The wedding went off without a hitch, everyone preformed their job perfectly. Even the Bride and Groom said the right words…you know, the I Do part.

It was the reception, the one I had planned to make my escape from that became the issue. Both my wife and I had taken the bus. We didn’t have our car. We were ‘stuck’ at the reception from 5 p.m. till 10 p.m. when the shuttle bus would arrive to take us back to our hotel.

Yeah, that plan of mine went south quick. Oops!

Loud music, people laughing and talking, crowds of ‘strangers’ walking around you and a place you had never been to before.
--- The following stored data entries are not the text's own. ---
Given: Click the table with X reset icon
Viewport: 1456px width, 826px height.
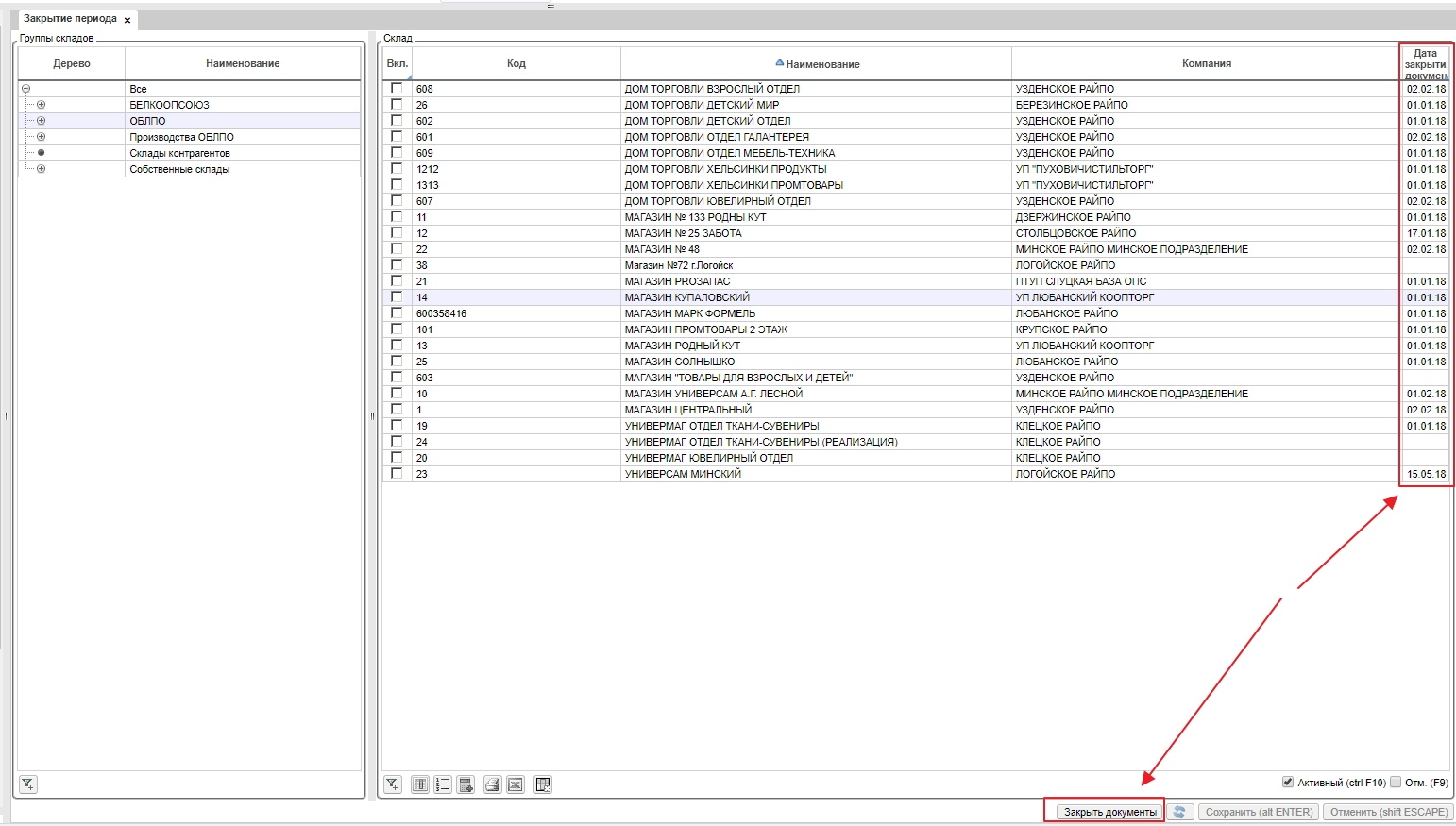Looking at the screenshot, I should click(543, 784).
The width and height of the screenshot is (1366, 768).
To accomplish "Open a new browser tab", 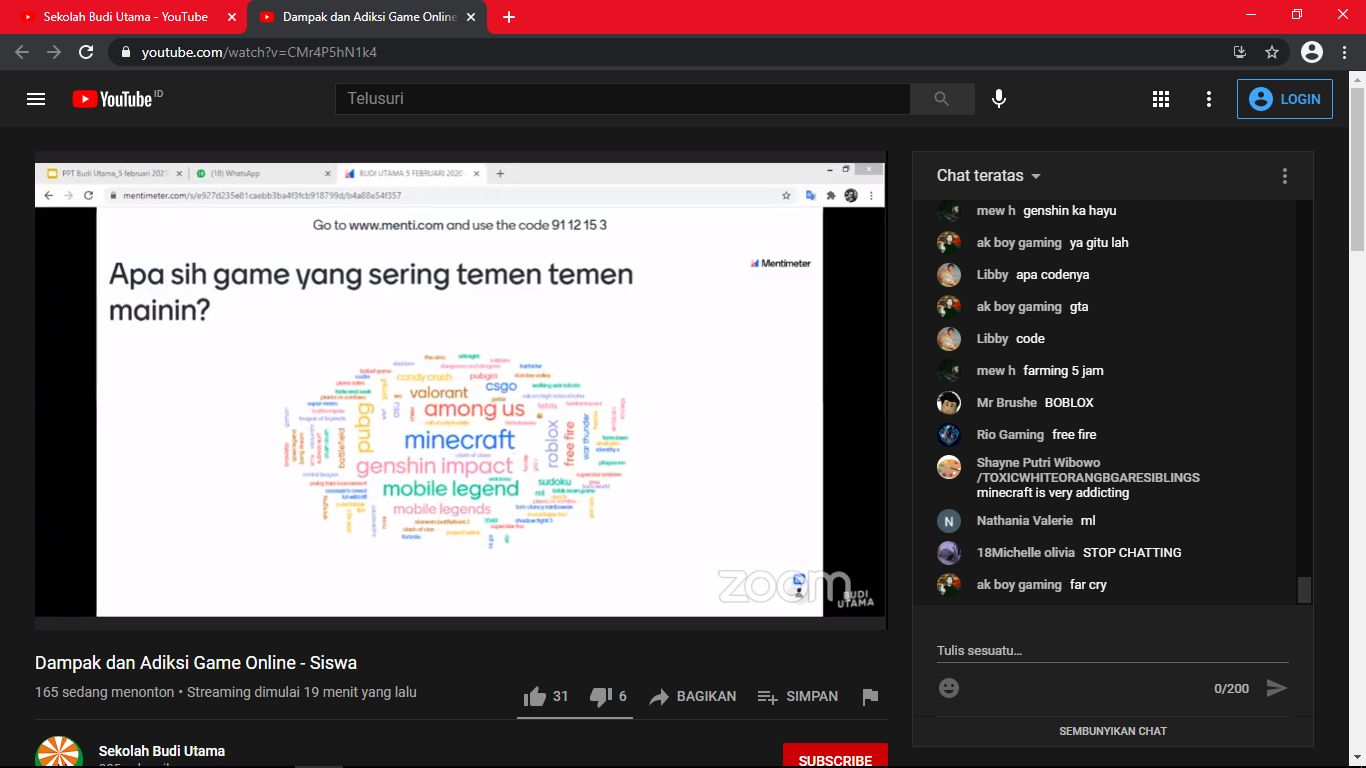I will [509, 17].
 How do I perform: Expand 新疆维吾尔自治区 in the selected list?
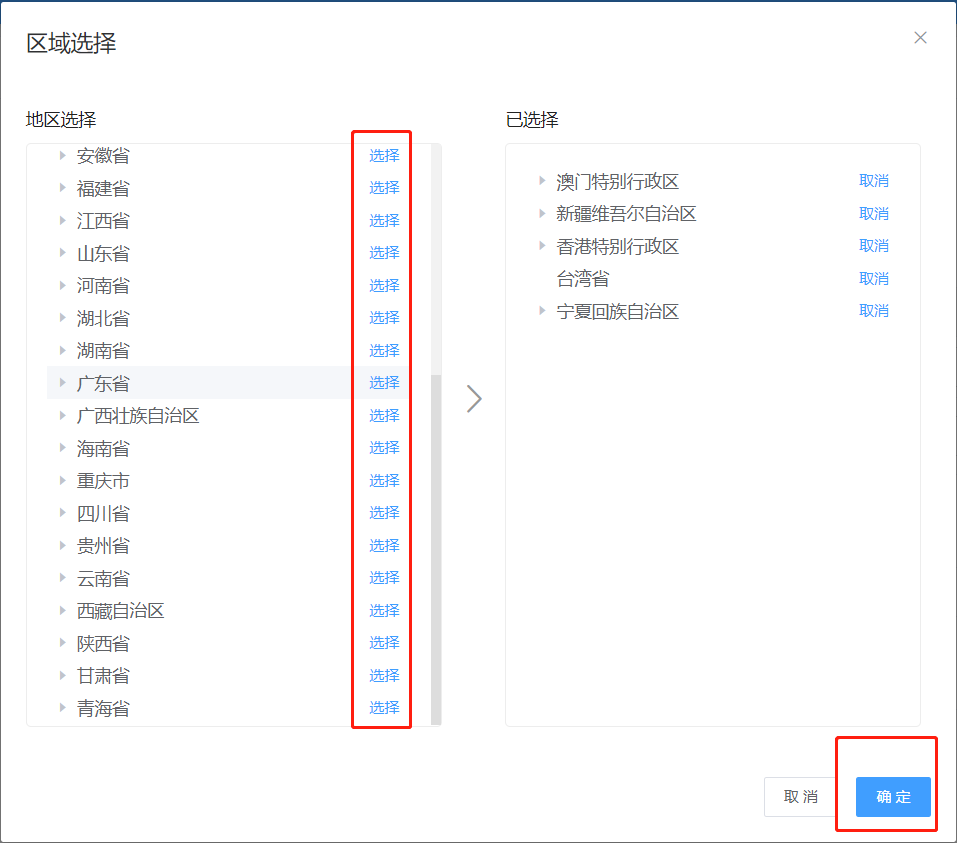(542, 214)
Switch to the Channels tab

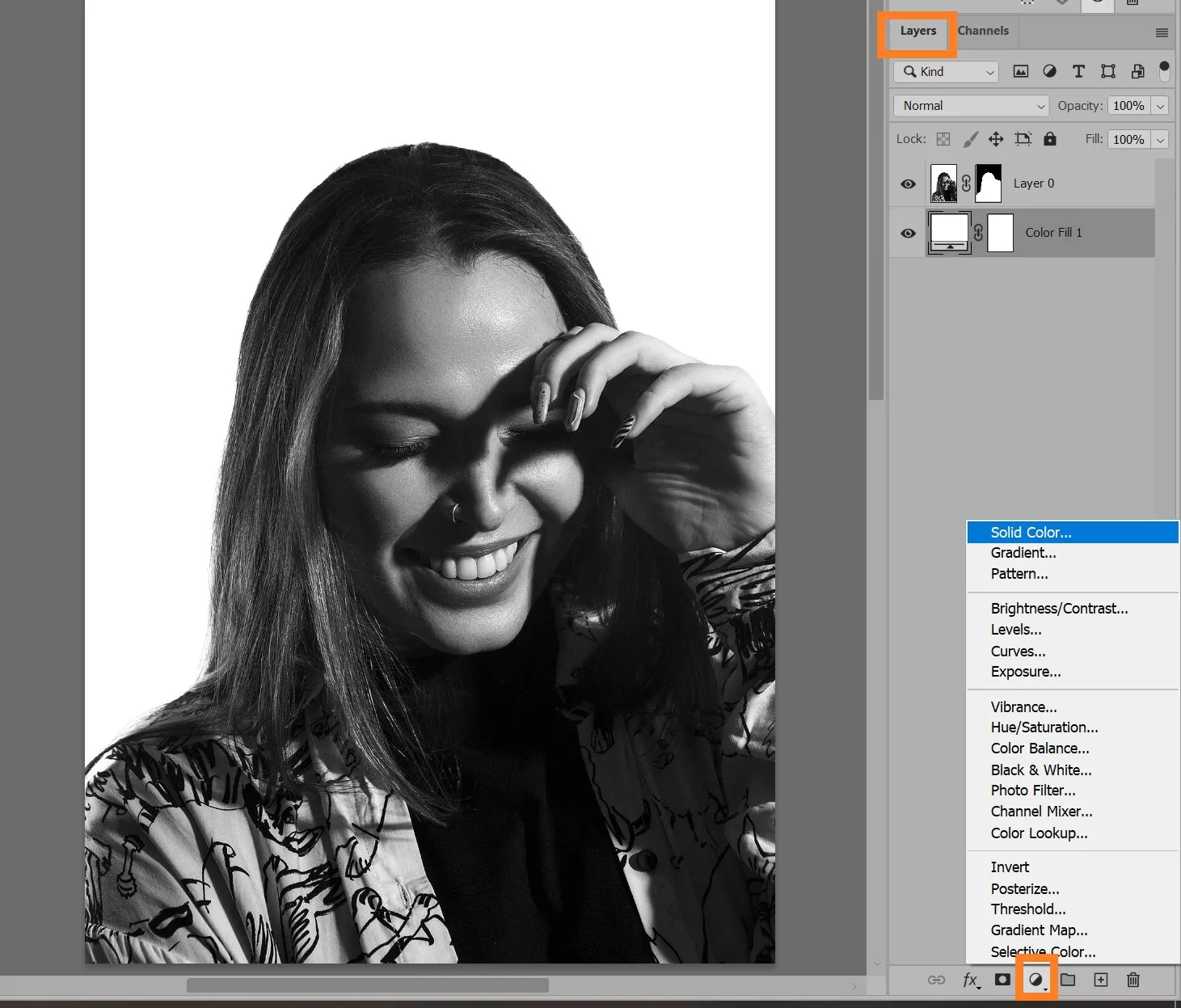coord(983,31)
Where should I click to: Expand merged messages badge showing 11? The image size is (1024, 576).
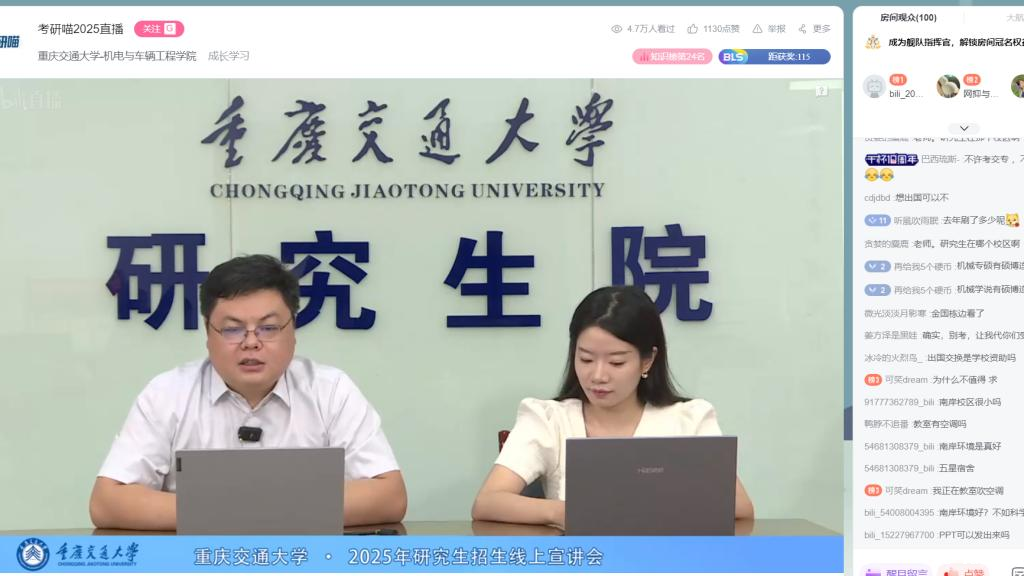tap(877, 220)
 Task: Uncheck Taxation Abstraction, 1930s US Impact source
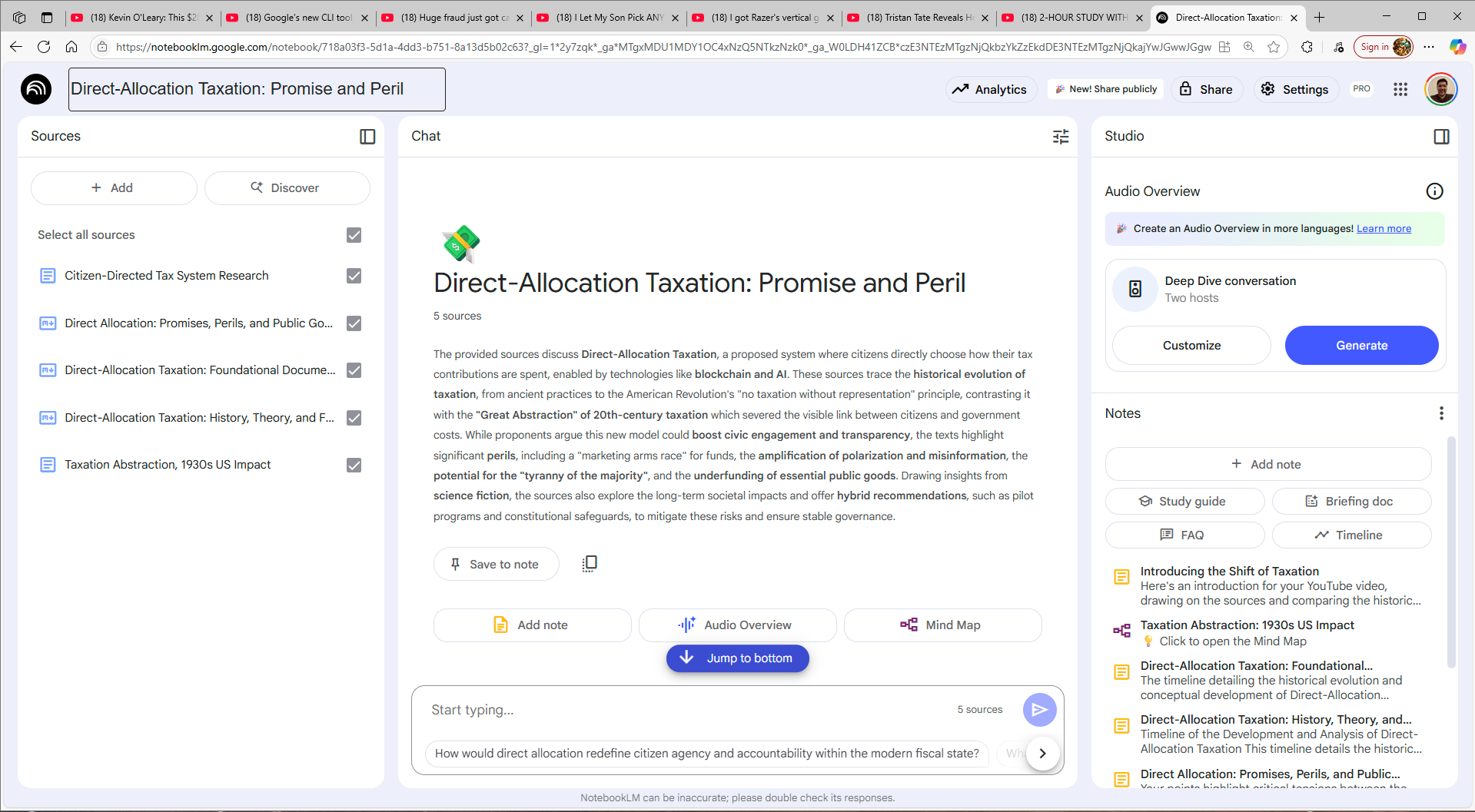pyautogui.click(x=354, y=465)
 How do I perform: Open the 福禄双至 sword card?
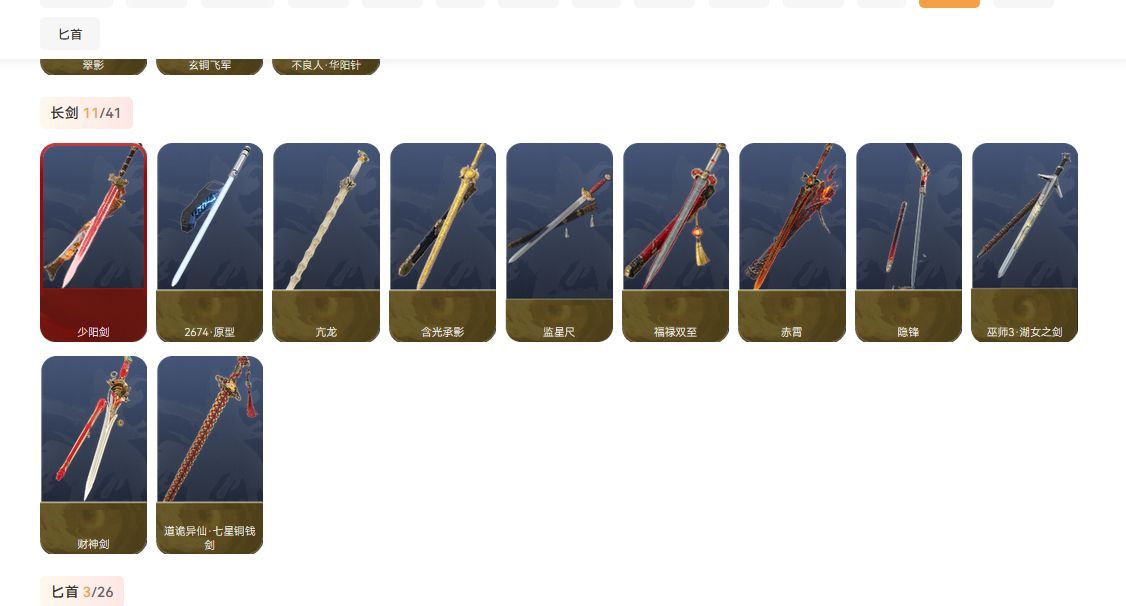point(676,242)
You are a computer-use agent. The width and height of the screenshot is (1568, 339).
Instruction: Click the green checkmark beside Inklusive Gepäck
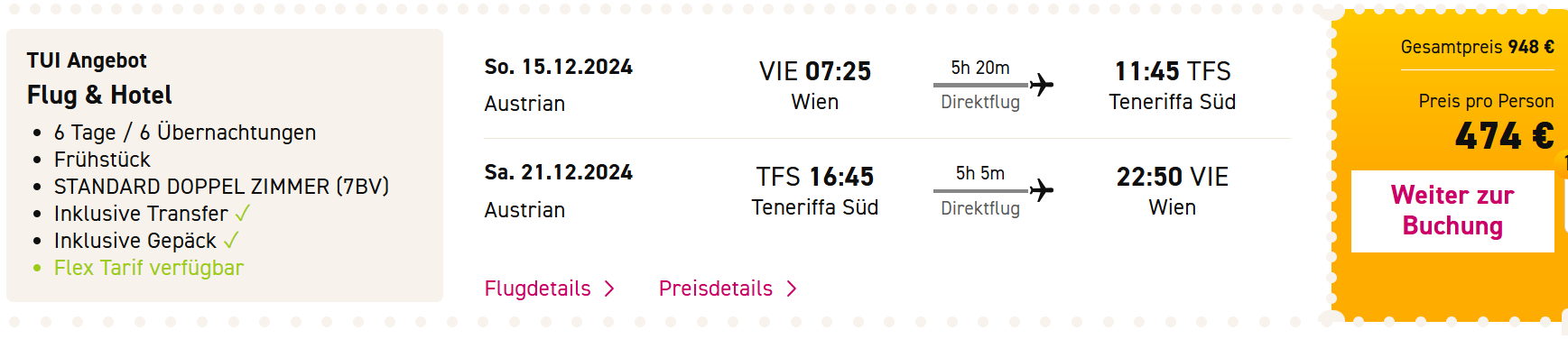pos(231,241)
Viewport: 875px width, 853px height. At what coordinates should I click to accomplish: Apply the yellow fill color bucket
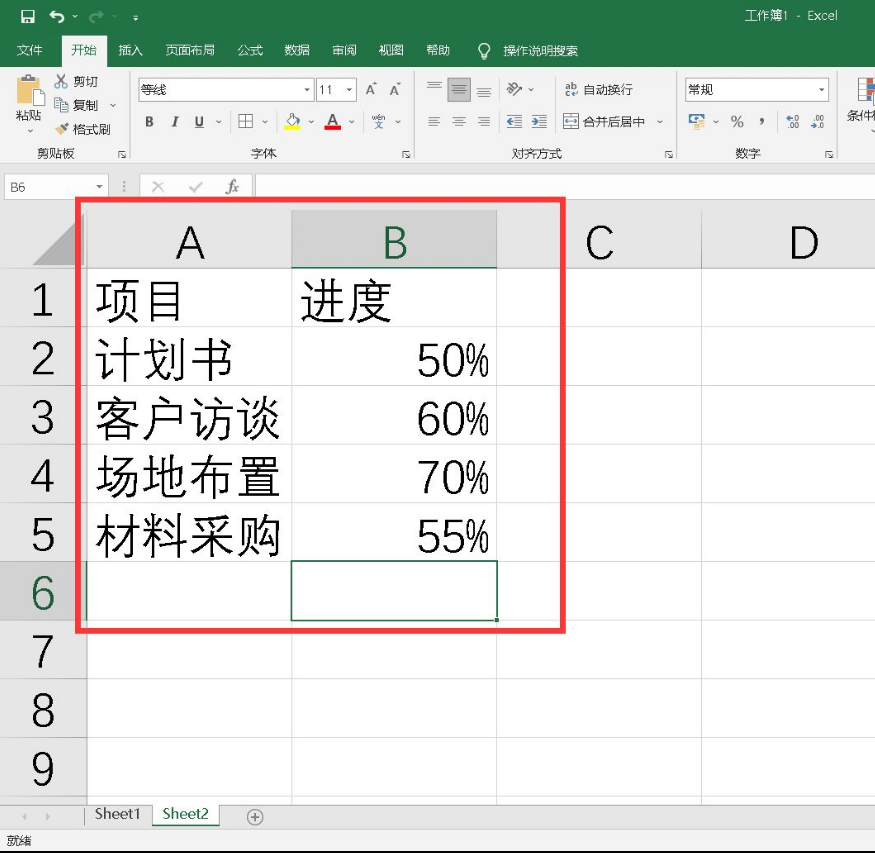tap(292, 122)
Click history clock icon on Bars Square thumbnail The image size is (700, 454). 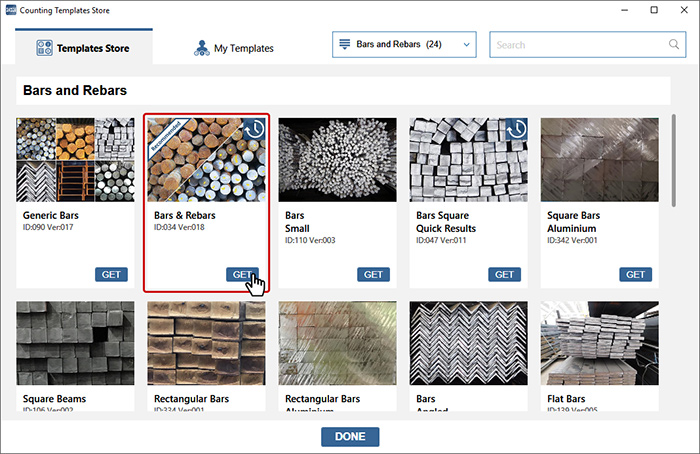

Alexis left, someone else took her place at the reception. Someone that couldn’t process all the commotion, who felt overwhelmed.

“Daddy I want to go home.” I was told in a terse whisper. On the verge of tears, she put her fingers in her ears as the music played.

Now what?

“Hey let’s go outside okay?” I asked her, she nodded and we went outside to the quiet. The reception was held at a golf course’s club house. A nice place, a quiet place.

Outside Alexis wanted to know when we were leaving. I silently cursed myself knowing that, short of a taxi, we weren’t leaving anytime soon.

Then she found the rocks. Large boulders of different shape and sizes that circled a large tree. She got up on one rock and as she asked about leaving, started to go around the tree.

“Daddy help me?” She pointed to a gap between the rocks. I took her hand, pointed and told her where to put her foot so she could make the gap and we went around the tree. She smiled, giggled, we did it again. Then she did it by herself.

“If you feel you need to come outside again, let me know okay Alexis?” I said to her as we walked hand in hand back in. She looked up at me, a question of the greatest importance was forming.

“When are we having cake?” Alexis asked me.

 

We went to a wedding this weekend.

 

We went back out twice more. Then she played on the putting green with her brother, cousin and friends, we danced, we laughed, we had seconds on the cake.

I had learned to redirect my daughters breaking point. I had beat the learning curve…this time.

In life, some assembly is required, sometimes that assembly is oneself. Learning new ways to handle new problems, new situations and hurdles.

We went to a wedding this weekend, and we had a blast.